Someone asked, “So is smoking cool?”
“What? Of course smoking isn’t cool. It’s dangerous.”
Someone asked, “You say smoking is dangerous, what about Hollywood? Is Hollywood dangerous?”
“Uh.” Jason swung around to look at the cast and crew members lined neatly along the stage. “Any of you guys want to take that?”
Jason swung back round to face the crowd. “Yes.”
Went to the afterparty, which was a transplanted scene from LA. A crowd of people struggling to get in, etc. The DJ was actually pretty good, but no one was dancing and the music was too loud to allow for conversation. Left early.
I have been meme-cursed (damn you, La Gringa!) and must deal with it.
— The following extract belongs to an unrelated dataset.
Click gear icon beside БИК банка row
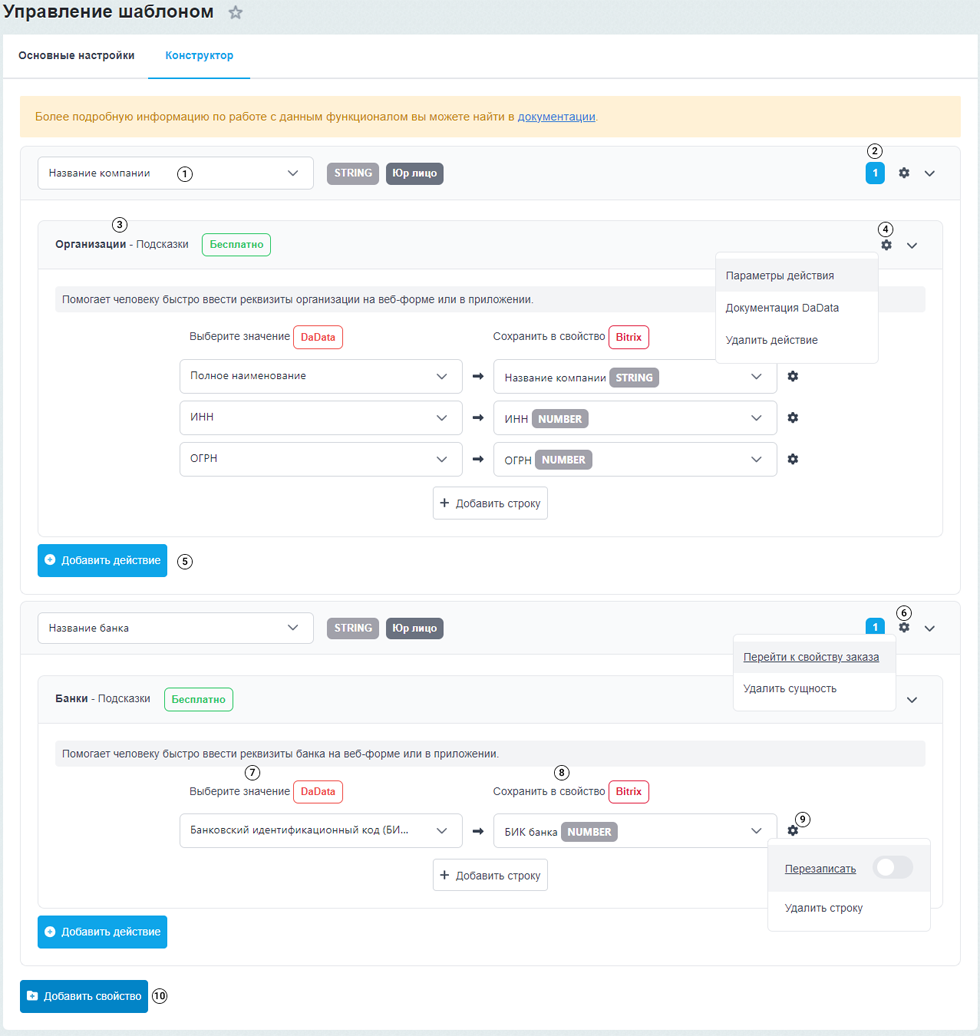Screen dimensions: 980x1036 793,830
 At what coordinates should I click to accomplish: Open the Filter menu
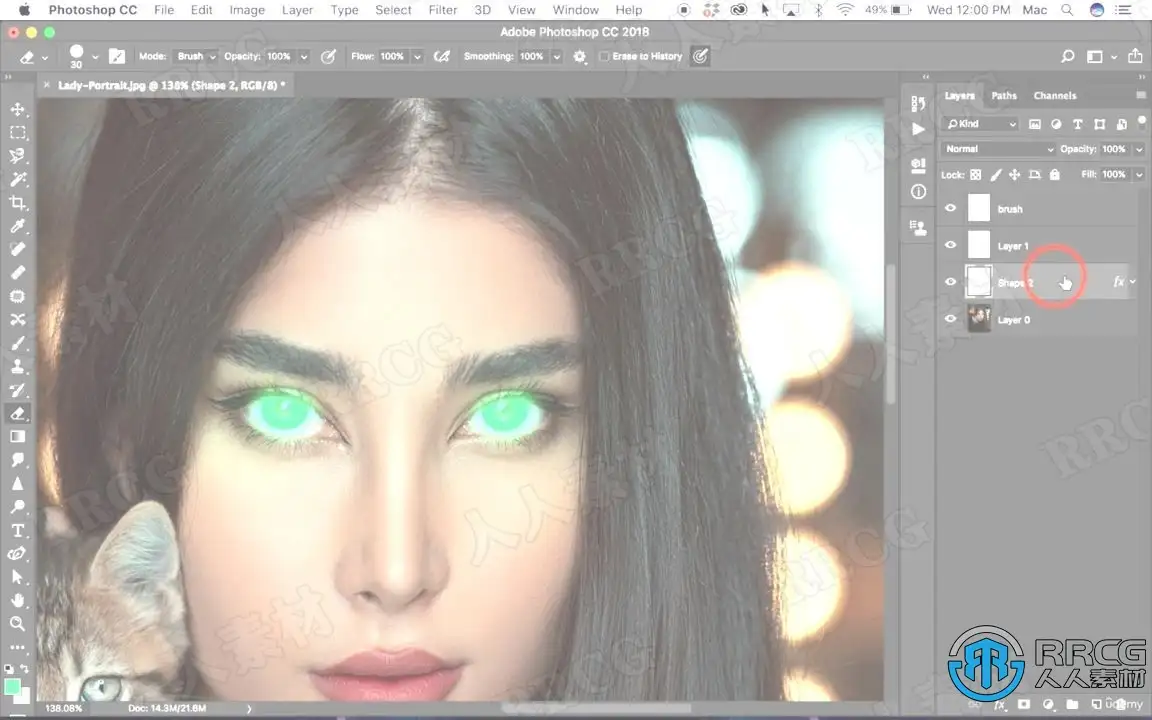pos(443,10)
Five weirdest habits. Five people to curse in return.
Must sleep on it.
Yet before I abandon the subject of Sundance entirely I would like to add for no real reason: I was recently at a place called Dunton Hot Springs in southwest Colorado where one of their claims to fame (aside from the hot springs) was a story about Butch Cassidy and the Sundance Kid hiding out in Dunton after a bank robbery in nearby Telluride. The place has been completely — and gorgeously — renovated, but the bar is the original bar from the original saloon, carved out with decades and decades of graffiti. Autographs that just might belong to Sundance and, right below his, the Kid, appear along the bar’s bottom edge. The story’s so cool that if it isn’t true, it should be.**
*I’ve been in California for about seven years now and LA for the last three and a half.
** Wow. Did I just have a James Frey moment?